Dataset entries
*-*-*

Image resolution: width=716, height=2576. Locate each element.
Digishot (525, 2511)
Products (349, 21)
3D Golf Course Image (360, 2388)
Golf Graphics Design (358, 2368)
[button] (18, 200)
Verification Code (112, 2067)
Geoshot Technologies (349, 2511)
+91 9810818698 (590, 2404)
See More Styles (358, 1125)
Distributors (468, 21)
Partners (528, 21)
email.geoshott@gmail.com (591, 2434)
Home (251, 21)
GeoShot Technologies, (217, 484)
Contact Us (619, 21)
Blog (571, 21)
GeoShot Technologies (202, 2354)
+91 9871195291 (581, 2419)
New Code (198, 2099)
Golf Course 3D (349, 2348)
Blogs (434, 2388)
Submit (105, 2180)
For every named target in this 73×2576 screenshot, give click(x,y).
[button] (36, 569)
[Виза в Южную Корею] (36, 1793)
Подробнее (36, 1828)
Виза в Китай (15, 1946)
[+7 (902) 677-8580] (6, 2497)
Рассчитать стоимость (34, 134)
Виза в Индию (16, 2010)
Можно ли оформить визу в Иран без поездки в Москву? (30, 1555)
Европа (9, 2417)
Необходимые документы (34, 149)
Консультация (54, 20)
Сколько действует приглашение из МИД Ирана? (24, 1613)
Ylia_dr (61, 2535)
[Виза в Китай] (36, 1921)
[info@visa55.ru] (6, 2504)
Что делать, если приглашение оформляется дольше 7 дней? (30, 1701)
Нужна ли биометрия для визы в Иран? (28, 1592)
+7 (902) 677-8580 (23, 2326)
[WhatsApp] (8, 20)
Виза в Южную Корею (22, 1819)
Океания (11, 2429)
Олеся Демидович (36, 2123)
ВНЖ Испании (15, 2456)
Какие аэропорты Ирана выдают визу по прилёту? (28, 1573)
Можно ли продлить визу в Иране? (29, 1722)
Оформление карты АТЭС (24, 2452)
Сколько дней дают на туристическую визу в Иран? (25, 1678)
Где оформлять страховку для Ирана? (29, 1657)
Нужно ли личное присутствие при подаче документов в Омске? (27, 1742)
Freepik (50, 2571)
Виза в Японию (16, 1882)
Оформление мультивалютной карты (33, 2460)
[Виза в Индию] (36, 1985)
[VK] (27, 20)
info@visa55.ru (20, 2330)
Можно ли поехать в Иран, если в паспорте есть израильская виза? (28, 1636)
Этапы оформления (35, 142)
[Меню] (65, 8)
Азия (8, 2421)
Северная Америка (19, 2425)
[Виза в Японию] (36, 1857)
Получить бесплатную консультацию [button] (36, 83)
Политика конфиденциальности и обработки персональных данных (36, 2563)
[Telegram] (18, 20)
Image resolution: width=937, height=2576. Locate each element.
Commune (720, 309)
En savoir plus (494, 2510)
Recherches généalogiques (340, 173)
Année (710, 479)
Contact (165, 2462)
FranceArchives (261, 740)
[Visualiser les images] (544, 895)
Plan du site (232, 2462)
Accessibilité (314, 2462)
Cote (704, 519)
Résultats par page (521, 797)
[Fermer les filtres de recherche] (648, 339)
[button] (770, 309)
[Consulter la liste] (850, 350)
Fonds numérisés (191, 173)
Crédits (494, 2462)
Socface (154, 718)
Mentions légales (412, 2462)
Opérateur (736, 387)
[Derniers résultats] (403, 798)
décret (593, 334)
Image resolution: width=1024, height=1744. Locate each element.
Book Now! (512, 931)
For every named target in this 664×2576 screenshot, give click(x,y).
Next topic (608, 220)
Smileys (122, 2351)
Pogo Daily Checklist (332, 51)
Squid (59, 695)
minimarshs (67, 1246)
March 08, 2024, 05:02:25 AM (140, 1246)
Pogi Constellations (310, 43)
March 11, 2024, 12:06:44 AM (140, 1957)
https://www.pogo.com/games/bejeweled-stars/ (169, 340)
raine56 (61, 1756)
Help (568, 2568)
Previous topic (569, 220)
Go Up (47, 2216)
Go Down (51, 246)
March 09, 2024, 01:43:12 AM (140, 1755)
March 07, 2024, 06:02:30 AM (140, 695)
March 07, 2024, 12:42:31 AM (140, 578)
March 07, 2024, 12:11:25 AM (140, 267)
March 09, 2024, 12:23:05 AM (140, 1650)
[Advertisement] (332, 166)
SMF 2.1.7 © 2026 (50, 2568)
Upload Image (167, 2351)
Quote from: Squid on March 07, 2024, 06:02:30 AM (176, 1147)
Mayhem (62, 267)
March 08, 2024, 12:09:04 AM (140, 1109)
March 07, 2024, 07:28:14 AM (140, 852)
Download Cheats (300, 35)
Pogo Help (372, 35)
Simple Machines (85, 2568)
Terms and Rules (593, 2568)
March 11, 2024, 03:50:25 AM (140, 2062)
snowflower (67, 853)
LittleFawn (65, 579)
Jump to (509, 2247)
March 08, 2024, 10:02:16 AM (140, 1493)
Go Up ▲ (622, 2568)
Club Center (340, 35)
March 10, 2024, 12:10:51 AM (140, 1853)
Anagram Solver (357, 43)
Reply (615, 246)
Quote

*-*-*

**Problem requirements**
Above are the entries; return each one exactly.

**Exercise result**
Image resolution: width=716, height=2576. Locate each element.
Digishot (525, 2511)
Products (349, 21)
3D Golf Course Image (360, 2388)
Golf Graphics Design (358, 2368)
[button] (18, 200)
Verification Code (112, 2067)
Geoshot Technologies (349, 2511)
+91 9810818698 (590, 2404)
See More Styles (358, 1125)
Distributors (468, 21)
Partners (528, 21)
email.geoshott@gmail.com (591, 2434)
Home (251, 21)
GeoShot Technologies, (217, 484)
Contact Us (619, 21)
Blog (571, 21)
GeoShot Technologies (202, 2354)
+91 9871195291 (581, 2419)
New Code (198, 2099)
Golf Course 3D (349, 2348)
Blogs (434, 2388)
Submit (105, 2180)
For every named target in this 73×2576 screenshot, give click(x,y).
[button] (36, 569)
[Виза в Южную Корею] (36, 1793)
Подробнее (36, 1828)
Виза в Китай (15, 1946)
[+7 (902) 677-8580] (6, 2497)
Рассчитать стоимость (34, 134)
Виза в Индию (16, 2010)
Можно ли оформить визу в Иран без поездки в Москву? (30, 1555)
Европа (9, 2417)
Необходимые документы (34, 149)
Консультация (54, 20)
Сколько действует приглашение из МИД Ирана? (24, 1613)
Ylia_dr (61, 2535)
[Виза в Китай] (36, 1921)
[info@visa55.ru] (6, 2504)
Что делать, если приглашение оформляется дольше 7 дней? (30, 1701)
Нужна ли биометрия для визы в Иран? (28, 1592)
+7 (902) 677-8580 (23, 2326)
[WhatsApp] (8, 20)
Виза в Южную Корею (22, 1819)
Океания (11, 2429)
Олеся Демидович (36, 2123)
ВНЖ Испании (15, 2456)
Какие аэропорты Ирана выдают визу по прилёту? (28, 1573)
Можно ли продлить визу в Иране? (29, 1722)
Оформление карты АТЭС (24, 2452)
Сколько дней дают на туристическую визу в Иран? (25, 1678)
Где оформлять страховку для Ирана? (29, 1657)
Нужно ли личное присутствие при подаче документов в Омске? (27, 1742)
Freepik (50, 2571)
Виза в Японию (16, 1882)
Оформление мультивалютной карты (33, 2460)
[Виза в Индию] (36, 1985)
[VK] (27, 20)
info@visa55.ru (20, 2330)
Можно ли поехать в Иран, если в паспорте есть израильская виза? (28, 1636)
Этапы оформления (35, 142)
[Меню] (65, 8)
Азия (8, 2421)
Северная Америка (19, 2425)
[Виза в Японию] (36, 1857)
Получить бесплатную консультацию [button] (36, 83)
Политика конфиденциальности и обработки персональных данных (36, 2563)
[Telegram] (18, 20)
Image resolution: width=937, height=2576. Locate each element.
Commune (720, 309)
En savoir plus (494, 2510)
Recherches généalogiques (340, 173)
Année (710, 479)
Contact (165, 2462)
FranceArchives (261, 740)
[Visualiser les images] (544, 895)
Plan du site (232, 2462)
Accessibilité (314, 2462)
Cote (704, 519)
Résultats par page (521, 797)
[Fermer les filtres de recherche] (648, 339)
[button] (770, 309)
[Consulter la liste] (850, 350)
Fonds numérisés (191, 173)
Crédits (494, 2462)
Socface (154, 718)
Mentions légales (412, 2462)
Opérateur (736, 387)
[Derniers résultats] (403, 798)
décret (593, 334)
Image resolution: width=1024, height=1744. Locate each element.
Book Now! (512, 931)
For every named target in this 664×2576 screenshot, give click(x,y).
Next topic (608, 220)
Smileys (122, 2351)
Pogo Daily Checklist (332, 51)
Squid (59, 695)
minimarshs (67, 1246)
March 08, 2024, 05:02:25 AM (140, 1246)
Pogi Constellations (310, 43)
March 11, 2024, 12:06:44 AM (140, 1957)
https://www.pogo.com/games/bejeweled-stars/ (169, 340)
raine56 (61, 1756)
Help (568, 2568)
Previous topic (569, 220)
Go Up (47, 2216)
Go Down (51, 246)
March 09, 2024, 01:43:12 AM (140, 1755)
March 07, 2024, 06:02:30 AM (140, 695)
March 07, 2024, 12:42:31 AM (140, 578)
March 07, 2024, 12:11:25 AM (140, 267)
March 09, 2024, 12:23:05 AM (140, 1650)
[Advertisement] (332, 166)
SMF 2.1.7 © 2026 (50, 2568)
Upload Image (167, 2351)
Quote from: Squid on March 07, 2024, 06:02:30 AM (176, 1147)
Mayhem (62, 267)
March 08, 2024, 12:09:04 AM (140, 1109)
March 07, 2024, 07:28:14 AM (140, 852)
Download Cheats (300, 35)
Pogo Help (372, 35)
Simple Machines (85, 2568)
Terms and Rules (593, 2568)
March 11, 2024, 03:50:25 AM (140, 2062)
snowflower (67, 853)
LittleFawn (65, 579)
Jump to (509, 2247)
March 08, 2024, 10:02:16 AM (140, 1493)
Go Up ▲ (622, 2568)
Club Center (340, 35)
March 10, 2024, 12:10:51 AM (140, 1853)
Anagram Solver (357, 43)
Reply (615, 246)
Quote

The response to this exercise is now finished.